Capture tool capabilities and limitations
Archive-It’s default tools for discovering web content, writing that content to WARC format, and logging/reporting the activity, are the “Standard” web crawler (the default crawler for all Archive-It captures) and Brozzler, the Internet Archive’s browser-based crawling technology. Together, these tools crawl the web as would a search engine and a human user, and provide a modicum of the client-side generated information necessary to activate the responsive scripts on websites that enable further retrieval.
Capture completeness is, then, a reflection of Archive-It crawlers’ success at discovering, accessing, and navigating all file paths necessary to construct a high quality archival reflection of a given seed’s live web instance. Only those very rare and narrowest of crawls--the product of very deliberate scoping and/or limitations of live content extent--will completely capture a live web instance on a first pass. For the vast majority of cases, a QA technician must initiate patch crawls in order to complete the archival record copy.
The two types of crawlers that are part of Archive-It differ in important ways. The “Standard” crawler primarily follows hyperlinks, and downloads files, while the Brozzler crawler “records interactions between servers and web browsers as they occur, more closely resembling how a human user would experience the web” (as Archive-It’s documentation puts it). Brozzler is often a more viable option for websites that contain particularly complex content and/or client-side scripts, especially if this content was not successfully captured on a first pass using Archive-It’s Standard crawling technology.
Consult Archive-It’s documentation on Brozzler for more details.
Patch crawling
Patch crawling--the process of discovering and incorporating web content erroneously omitted from a seed’s initial crawl--is a distinguishing feature of NYARC's QA process. It is the most effective strategy to mitigate issues of archival capture completeness that have downstream effects upon the ways in which the archived web instances also behave and appear. To date, Archive-It is the only web archiving technology suite known to provide significant automation of this process. It is a process, however, that still requires human selection and frequently tedious management to overcome its own limitations and inefficiencies. To maximize its efficiency, specific directions for conducting and guidelines for managing this process are provided.
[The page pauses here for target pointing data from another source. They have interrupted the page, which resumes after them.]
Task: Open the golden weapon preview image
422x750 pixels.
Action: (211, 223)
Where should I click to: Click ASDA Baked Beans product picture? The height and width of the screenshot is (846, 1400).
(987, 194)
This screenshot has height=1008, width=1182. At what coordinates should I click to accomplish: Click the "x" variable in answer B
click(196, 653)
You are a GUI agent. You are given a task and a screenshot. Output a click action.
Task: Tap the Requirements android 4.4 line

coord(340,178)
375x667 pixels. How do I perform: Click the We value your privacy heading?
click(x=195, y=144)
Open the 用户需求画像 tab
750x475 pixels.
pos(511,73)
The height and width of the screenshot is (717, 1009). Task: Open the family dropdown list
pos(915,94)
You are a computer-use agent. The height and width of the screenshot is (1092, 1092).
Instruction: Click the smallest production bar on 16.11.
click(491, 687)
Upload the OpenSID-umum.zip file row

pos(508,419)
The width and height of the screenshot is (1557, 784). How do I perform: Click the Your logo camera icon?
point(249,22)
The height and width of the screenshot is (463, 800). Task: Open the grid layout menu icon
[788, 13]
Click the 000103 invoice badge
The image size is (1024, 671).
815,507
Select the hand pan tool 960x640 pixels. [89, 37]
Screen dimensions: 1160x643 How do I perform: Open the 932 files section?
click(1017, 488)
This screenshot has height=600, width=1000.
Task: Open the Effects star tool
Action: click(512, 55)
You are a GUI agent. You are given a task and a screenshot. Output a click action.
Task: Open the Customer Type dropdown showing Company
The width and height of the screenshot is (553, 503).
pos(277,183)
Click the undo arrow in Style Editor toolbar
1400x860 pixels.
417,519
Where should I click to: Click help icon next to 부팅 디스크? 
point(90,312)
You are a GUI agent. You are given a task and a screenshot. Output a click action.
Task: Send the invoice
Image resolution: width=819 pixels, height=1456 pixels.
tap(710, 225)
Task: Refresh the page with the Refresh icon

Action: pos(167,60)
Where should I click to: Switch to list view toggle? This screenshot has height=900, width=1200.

Deduplication and continuous improvement
Deduplication is the process of automatically omitting live web content unchanged between archival crawl periods from successive captures, replacing it in these successive archival iterations with the pre-existing archived content. Deduplication enables great efficiency in managing data budgets, but furthermore frees the QA technician from reviewing and/or enhancing aspects of archived web instances that have previously been assured for quality. Unless and until a web instance in NYARC’s scope introduces altogether new kinds of features or redesigns its entire site, comprehensive QA performed at the time of its initial capture can preclude the need for significant devotion to QA in the future.